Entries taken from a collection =
*** Block opens ***

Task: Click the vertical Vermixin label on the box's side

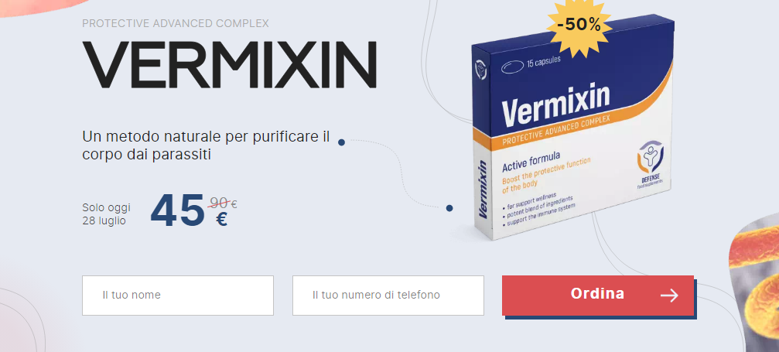Action: [482, 190]
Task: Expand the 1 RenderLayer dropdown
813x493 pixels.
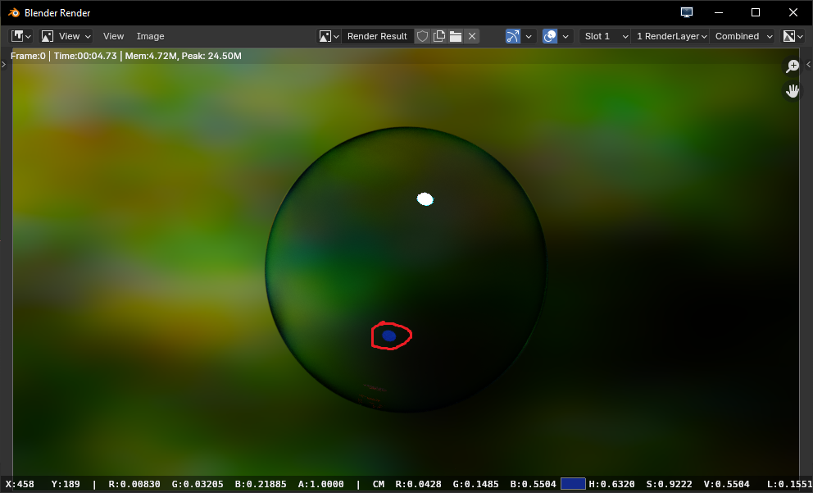Action: (x=670, y=36)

*** Block closes ***

TASK STATEMENT = The required output is each line above restated verbatim, with all images omitted.

SOLUTION FOR THIS TASK =
Task: Click the vertical Vermixin label on the box's side

Action: [482, 190]
Task: Expand the 1 RenderLayer dropdown
813x493 pixels.
Action: (x=670, y=36)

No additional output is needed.